Tajjdin Özen (1955 Koerdistan,Turkije) groeide op in een klein dorpje in de buurt van Malatya, gelegen in de koerdische bergen van Turkije.
‘k voelde mij daar één met de harmonie in de natuur. Mijn achtergrond en herinneringen worden uitgedrukt via beelden van mens en dier in brons en steen. Tevens houden zij verband met mythologische verhalen. Vanuit welk perspectief je de beelden ook bekijkt, zij vertellen telkens weer een ander aspect van een verhaal. Een levensverhaal dat in mijn verdere ontwikkeling werd opgetekend: macht, onderdrukking, solidariteit, bevrijding en ook een verbinding tussen heden en verleden. Het is alsof mens en dier in mijn beelden hiervan getuigen.

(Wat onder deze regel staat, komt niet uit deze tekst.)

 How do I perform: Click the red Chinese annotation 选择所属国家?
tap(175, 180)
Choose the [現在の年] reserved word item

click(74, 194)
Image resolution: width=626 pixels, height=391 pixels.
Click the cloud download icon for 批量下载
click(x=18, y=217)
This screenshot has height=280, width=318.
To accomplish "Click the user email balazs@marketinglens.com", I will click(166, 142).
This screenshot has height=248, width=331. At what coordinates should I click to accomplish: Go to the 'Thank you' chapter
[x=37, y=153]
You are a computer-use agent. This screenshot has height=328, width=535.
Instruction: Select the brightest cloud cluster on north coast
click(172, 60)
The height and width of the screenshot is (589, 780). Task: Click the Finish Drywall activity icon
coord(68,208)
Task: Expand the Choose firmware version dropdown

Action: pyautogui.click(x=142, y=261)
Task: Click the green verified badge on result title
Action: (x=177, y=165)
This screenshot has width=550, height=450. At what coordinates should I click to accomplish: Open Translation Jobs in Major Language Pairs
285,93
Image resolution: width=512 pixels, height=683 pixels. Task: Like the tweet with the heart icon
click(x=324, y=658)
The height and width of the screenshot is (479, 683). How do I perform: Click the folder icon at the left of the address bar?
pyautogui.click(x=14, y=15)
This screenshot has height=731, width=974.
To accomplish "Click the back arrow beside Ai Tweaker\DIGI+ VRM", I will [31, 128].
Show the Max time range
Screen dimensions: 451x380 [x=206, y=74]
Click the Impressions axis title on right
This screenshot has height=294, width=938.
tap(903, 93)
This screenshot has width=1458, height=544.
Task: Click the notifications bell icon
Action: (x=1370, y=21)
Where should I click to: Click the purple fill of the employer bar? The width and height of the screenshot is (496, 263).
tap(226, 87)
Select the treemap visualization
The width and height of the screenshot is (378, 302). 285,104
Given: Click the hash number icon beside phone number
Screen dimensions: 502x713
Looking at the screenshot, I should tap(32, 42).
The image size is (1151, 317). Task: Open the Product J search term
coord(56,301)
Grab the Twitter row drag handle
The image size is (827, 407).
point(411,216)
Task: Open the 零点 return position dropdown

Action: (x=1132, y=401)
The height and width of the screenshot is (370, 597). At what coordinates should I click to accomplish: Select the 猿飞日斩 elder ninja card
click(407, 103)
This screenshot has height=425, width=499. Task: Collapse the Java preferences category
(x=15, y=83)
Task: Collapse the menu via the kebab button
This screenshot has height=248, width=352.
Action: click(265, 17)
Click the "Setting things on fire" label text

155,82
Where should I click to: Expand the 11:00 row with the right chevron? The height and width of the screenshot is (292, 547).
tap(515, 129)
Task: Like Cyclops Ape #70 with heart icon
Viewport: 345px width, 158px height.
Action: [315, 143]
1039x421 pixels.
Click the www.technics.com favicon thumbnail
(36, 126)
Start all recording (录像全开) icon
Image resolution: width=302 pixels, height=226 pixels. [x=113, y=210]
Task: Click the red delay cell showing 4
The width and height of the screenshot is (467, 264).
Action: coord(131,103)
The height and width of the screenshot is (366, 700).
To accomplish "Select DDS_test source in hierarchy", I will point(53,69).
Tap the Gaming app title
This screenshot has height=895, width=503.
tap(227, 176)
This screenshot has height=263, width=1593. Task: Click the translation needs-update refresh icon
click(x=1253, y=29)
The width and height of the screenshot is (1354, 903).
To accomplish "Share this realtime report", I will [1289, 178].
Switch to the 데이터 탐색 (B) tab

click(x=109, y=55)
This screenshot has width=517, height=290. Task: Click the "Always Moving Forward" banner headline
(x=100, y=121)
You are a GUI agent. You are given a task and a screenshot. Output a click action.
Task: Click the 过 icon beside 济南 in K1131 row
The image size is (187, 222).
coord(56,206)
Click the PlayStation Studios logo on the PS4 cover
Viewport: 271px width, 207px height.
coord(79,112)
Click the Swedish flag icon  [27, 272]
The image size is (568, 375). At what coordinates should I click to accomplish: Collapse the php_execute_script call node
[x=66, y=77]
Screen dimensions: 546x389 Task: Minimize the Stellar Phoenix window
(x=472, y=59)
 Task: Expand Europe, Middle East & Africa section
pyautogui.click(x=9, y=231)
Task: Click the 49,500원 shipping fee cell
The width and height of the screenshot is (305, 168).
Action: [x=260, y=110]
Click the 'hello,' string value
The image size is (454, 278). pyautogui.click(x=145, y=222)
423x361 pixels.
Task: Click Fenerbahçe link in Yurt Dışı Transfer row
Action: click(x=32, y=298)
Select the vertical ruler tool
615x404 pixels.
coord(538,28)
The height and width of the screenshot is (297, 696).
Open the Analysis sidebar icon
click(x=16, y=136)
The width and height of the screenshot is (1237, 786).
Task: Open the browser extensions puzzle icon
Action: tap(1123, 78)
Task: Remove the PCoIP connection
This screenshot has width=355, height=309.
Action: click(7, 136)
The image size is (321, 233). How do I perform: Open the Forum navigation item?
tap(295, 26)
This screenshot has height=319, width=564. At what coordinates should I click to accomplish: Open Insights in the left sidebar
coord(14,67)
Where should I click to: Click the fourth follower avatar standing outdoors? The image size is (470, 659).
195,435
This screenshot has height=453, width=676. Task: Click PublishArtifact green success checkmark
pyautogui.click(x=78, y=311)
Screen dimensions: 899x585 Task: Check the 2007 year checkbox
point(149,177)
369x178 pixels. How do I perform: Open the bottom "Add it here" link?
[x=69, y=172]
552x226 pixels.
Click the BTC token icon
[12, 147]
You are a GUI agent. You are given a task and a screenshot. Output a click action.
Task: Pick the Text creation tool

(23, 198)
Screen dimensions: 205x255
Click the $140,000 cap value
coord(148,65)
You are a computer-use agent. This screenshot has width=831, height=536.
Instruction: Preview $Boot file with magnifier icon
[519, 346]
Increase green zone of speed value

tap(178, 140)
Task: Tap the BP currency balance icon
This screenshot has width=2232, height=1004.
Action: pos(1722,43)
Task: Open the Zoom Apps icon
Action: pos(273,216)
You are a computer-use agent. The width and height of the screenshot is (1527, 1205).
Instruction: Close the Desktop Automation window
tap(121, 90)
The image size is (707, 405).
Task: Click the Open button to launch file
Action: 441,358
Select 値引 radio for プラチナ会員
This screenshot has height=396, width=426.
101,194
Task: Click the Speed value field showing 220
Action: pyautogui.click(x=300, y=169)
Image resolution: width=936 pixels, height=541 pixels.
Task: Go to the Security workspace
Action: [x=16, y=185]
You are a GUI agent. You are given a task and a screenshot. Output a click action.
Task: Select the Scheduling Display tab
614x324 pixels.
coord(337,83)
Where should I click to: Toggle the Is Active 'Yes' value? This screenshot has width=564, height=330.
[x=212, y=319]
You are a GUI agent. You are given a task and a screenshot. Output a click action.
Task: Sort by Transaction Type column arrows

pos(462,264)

Mijn beelden symboliseren de geestelijke en ook lichamelijke uitbeelding van lichaam en geest. Daarom is er in mijn beelden altijd sprake van open en gesloten delen. In elk beeld is de geestelijke kant aanwezig met het symbool van openheid, gesloten delen symboliseren het lichaam. Het is tegelijkertijd mannelijk en vrouwelijk. De kracht van de beelden is, dat zij universele menselijke thema’s vertolken. Dit universele komt ook tot uitdrukking in beelden van mens en dier die vaak in de beelduiting een combinatie vinden. Het thema “open en gesloten” dat in de beelden tot uitdrukking komt, nodigt de kijker uit hierover te reflecteren en geeft ruimte voor eigen interpretaties. Mijn beelden zijn samengesteld uit brons en steen, waarvan het stenen voetstuk door de vormgeving een extra dimensie toevoegt aan het beeld. De bronzen beelden rusten als het ware met een inhoudelijke verbinding op het voetstuk. Zo geven het brons en het steen ieder een eigen accent aan elkaar, terwijl de eenheid in beide materialen tot uitdrukking komt. Door het verbinden van ogenschijnlijke tegenstellingen is in het thema van mijn beelden iets te herkennen van mijn eigen universele aard.’